Watching and Waiting For a Return to Innocence
Thursday, December 30, 2010
Posted by Howard Stanislevic
It has not escaped our attention, or that of our readers, that our last post was over a year ago, when it first became evident that New Yorkers would lose their voting system and have it replaced by a software-based system that our legal system is incapable of regulating. We called that post
http://e-voter.blogspot.com/2009/12/end-of-innocence-ny-state-board-of_14.html">"The End of Innocence" and it covered quite a lot of ground.
There hasn't been a need to post anything more since then; we would just be repeating ourselves. We've met with the powers that be in both houses of the State Legislature responsible for making election law, and they have taken our suggestions under advisement. No laws have been passed to verify election results. But we've seen lots of interest in the National Popular Vote (NPV), Instant Runoff Voting (IRV) and other practically unverifiable voting methods. Even Internet voting!
Perhaps in light of the state's highest court's Dec. 20th denial of a hand count in the NY State Senate District 7 race in which computers -- rather than voters -- determined which party will control the Senate, it's time for a quick review of how we got here.
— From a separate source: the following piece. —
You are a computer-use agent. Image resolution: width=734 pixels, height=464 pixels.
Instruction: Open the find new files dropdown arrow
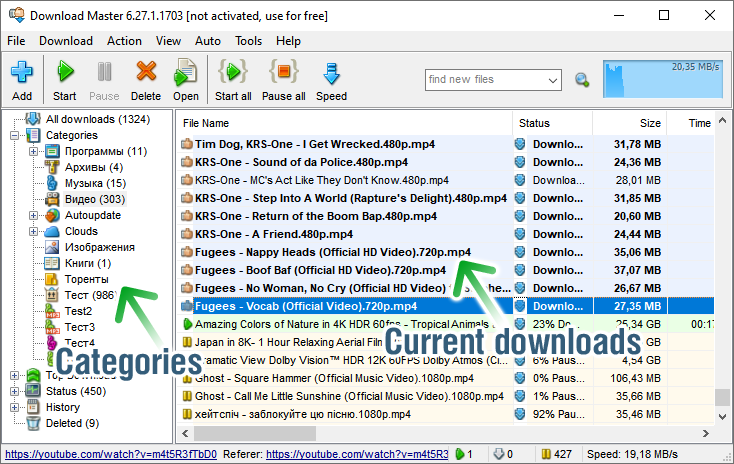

New York has become the Florida of the Northeast....There is plenty of blame to go around....Those who are responsible for our current situation know who they are, although they may be in denial about it.
Here's what happened:
1. New York has a history of paper ballot fraud (Tammany Hall) which lever machines were effectively designed to prevent. We don't trust PEOPLE or PAPER unless they can be watched.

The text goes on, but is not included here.